Tou Bichvat 5785 : Edito rabbinique

La fête de Tou Bichevat a beau être considérée comme une fête mineure, elle n’en a pas moins beaucoup d’importance à la fois dans sa symbolique que dans l’espérance qu’elle suscite. En effet, ce 15 du mois de Chevat (cela en est sa traduction) a été établi comme fête vers la fin du 1er siècle de l’ère chrétienne.
On arrive ainsi à dater cette fête dans la mesure où, les si célèbres écoles de Hillel et de Chamaï se sont confrontées sur la date qui devait être retenue. Pour l’école de Chamaï, et ça semble assez logique, ce nouvel an des arbres aurait dû avoir lieu le premier du mois alors que l’école d’Hillel a considéré que cela devait être le 15 du mois pour deux raisons. La première étant que cette date devait déterminer le paiement d’un impôt sur les récoltes fruitières, or l’école de Hillel étant plus pauvre, les terres l’étaient aussi et ne produisaient pas aussi rapidement que celles de l’école de Chamaï. La seconde raison est plus belle encore, Tou BiChevat marque le renouveau de la nature et, lorsqu’on la contemple, on s’aperçoit que c’est autour de cette date que les amandiers sont en fleurs, en Israël mais aussi dans le Sud de la France. Je suis très sensible à cette raison. En face de mes fenêtres j’aperçois des arbres, que dis-je des arbres, des troncs et des branches. Le paysage qui longtemps fut caché par des feuilles se dévoile. Dans mon cas c’est un petit cimetière et les quatre tours de la Bibliothèque François Mitterrand. Il est difficile d’imaginer que ces arbres qui ont hibernés vont bientôt bourgeonner puis fleurir de nouveau. Et pourtant, bientôt je ne verrai plus, et c’est tant mieux, ce petit cimetière et les quatre tours jusqu’à l’hiver prochain.
Et pourtant, en prenant le temps d’observer et même de contempler les arbres, on s’apercevra qu’il en existe deux types. Le premier donne des feuilles mais pas de fruit, tout en étant parfois majestueux et centenaire, alors que le second donne toutes sortes de fruits et nous est particulièrement agréable dans la mesure où, l’on peut profiter de ses fruits en les cueillant à pleine maturité. Ce qu’il y a de formidable avec cette fête, c’est la sagesse des Rabbins qui ont compris qu’avec l’exil et la diaspora de la Terre d’Israël, les Juifs auraient besoin de repères et de liens avec cette terre qui leur étaient plus ou moins lointaine. Ainsi (et avant le changement climatique !) Paris par exemple, se revêtait d’un manteau blanc et d’une nature bien silencieuse en cette période. Le fait de célébrer Tou BiChevat fait que, le temps d’une fête, nous vivons un peu en Israël.
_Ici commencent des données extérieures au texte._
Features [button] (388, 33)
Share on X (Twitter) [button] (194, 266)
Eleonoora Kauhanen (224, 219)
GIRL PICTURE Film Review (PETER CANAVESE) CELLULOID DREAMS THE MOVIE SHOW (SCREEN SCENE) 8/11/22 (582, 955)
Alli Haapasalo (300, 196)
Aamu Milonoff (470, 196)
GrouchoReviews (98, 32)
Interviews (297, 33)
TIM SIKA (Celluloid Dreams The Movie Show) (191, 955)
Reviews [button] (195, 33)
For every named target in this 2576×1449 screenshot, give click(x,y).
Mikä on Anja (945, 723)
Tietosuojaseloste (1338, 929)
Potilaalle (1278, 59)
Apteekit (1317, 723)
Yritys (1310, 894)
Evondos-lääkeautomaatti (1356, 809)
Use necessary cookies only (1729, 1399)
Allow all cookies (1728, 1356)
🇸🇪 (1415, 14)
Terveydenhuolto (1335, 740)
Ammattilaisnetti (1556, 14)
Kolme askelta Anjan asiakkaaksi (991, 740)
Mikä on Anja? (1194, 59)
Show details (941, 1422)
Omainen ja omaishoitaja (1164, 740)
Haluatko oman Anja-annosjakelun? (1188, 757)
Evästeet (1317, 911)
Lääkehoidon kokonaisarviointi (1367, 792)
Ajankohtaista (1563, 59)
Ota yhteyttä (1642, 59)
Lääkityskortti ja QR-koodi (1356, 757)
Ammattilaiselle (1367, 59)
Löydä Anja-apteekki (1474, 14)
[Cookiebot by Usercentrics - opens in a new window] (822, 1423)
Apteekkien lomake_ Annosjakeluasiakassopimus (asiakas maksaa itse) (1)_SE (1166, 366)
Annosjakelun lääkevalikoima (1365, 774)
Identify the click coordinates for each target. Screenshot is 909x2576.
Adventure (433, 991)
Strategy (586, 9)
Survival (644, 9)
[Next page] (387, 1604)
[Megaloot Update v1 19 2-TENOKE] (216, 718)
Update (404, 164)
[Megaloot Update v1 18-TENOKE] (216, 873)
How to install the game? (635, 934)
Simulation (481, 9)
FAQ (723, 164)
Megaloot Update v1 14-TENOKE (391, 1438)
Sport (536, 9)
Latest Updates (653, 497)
Cette fête ne comporte pas d’interdits, si ce n’est celui de jeuner.
En revanche deux mitsvot accompagnent cette fête. La première consiste à planter un arbre, et de préférence fruitier. Pour ceux d’entre-nous qui ne disposons pas d’un jardin, nous pouvons faire un don au KKL qui plantera pour nous un arbre en Israël. La seconde est une sorte de seder, à l’image de celui de Pessa’h, où nous consommerons quatre verres de vin ou de bière, avec la plus grande des modérations, et, idéalement sept fruits d’Israël, des fruits de l’arbre ou de la terre.
Vous aurez la possibilité, dans la plupart des communautés de JEM, de fêter ce seder de Tou BiChevat. En chemin vers la synagogue, vous ne verrez que troncs et branches, mais en étant très attentifs, vous observerez sur un arbre quelques petits bourgeons minuscules et, dans le froid de la saison, vous vous direz que le printemps arrive comme un signe d’espérance à travers le renouveau de la nature. Ainsi en sera-t-il pour chacun d’entre–nous. Nous vivrons cette formidable espérance qu’après l’hiver vient le printemps et qu’ainsi il en sera également dans nos corps et dans notre cœur.